=== Task ===
Look below for the lines from the one with "Click the 3817 MB System RAM heading" to the one with "You are a computer-use agent. 1200x630", and copy exactly those lines, both ends included.

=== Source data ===

┄┄┄┄┄┄┄┄┄┄┄┄┄┄┄┄┄┄┄┄

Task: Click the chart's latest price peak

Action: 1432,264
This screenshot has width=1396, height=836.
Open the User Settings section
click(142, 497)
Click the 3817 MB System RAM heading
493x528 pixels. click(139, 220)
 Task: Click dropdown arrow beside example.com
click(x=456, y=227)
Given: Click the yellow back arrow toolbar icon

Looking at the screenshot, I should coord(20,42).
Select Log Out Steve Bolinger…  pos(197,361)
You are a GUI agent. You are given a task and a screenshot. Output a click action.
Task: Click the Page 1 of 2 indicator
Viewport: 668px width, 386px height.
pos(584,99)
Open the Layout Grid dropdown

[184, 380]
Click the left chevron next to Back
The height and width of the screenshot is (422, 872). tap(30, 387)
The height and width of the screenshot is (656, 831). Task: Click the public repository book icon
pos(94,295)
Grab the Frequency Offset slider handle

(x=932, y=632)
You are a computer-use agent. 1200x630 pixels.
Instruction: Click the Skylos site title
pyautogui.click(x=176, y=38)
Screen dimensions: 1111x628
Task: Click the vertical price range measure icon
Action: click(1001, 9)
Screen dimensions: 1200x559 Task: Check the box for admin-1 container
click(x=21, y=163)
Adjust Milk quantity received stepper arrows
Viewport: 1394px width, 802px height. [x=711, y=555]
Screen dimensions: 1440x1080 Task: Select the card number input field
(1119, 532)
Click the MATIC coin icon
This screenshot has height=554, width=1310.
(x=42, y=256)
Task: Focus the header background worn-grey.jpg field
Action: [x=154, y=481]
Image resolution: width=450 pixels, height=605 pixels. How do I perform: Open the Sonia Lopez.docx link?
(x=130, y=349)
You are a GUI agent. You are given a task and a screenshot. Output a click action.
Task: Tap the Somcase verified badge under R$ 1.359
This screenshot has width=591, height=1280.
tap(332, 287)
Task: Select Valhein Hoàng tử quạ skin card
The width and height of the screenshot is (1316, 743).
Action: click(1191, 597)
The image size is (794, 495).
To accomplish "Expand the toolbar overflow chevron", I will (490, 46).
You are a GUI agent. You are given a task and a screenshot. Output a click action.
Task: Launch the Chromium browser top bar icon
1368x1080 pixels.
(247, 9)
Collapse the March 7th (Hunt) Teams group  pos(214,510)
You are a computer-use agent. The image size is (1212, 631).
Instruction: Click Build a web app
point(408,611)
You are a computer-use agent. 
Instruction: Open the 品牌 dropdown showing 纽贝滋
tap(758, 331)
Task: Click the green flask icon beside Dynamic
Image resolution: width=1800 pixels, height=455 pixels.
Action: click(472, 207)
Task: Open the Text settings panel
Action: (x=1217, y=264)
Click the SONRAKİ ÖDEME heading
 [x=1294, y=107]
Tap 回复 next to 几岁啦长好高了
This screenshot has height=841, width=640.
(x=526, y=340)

┄┄┄┄┄┄┄┄┄┄┄┄┄┄┄┄┄┄┄┄

=== Exercise output ===
Click the 3817 MB System RAM heading
493x528 pixels. click(139, 220)
 Task: Click dropdown arrow beside example.com
click(x=456, y=227)
Given: Click the yellow back arrow toolbar icon

Looking at the screenshot, I should coord(20,42).
Select Log Out Steve Bolinger…  pos(197,361)
You are a GUI agent. You are given a task and a screenshot. Output a click action.
Task: Click the Page 1 of 2 indicator
Viewport: 668px width, 386px height.
pos(584,99)
Open the Layout Grid dropdown

[184, 380]
Click the left chevron next to Back
The height and width of the screenshot is (422, 872). tap(30, 387)
The height and width of the screenshot is (656, 831). Task: Click the public repository book icon
pos(94,295)
Grab the Frequency Offset slider handle

(x=932, y=632)
You are a computer-use agent. 1200x630 pixels.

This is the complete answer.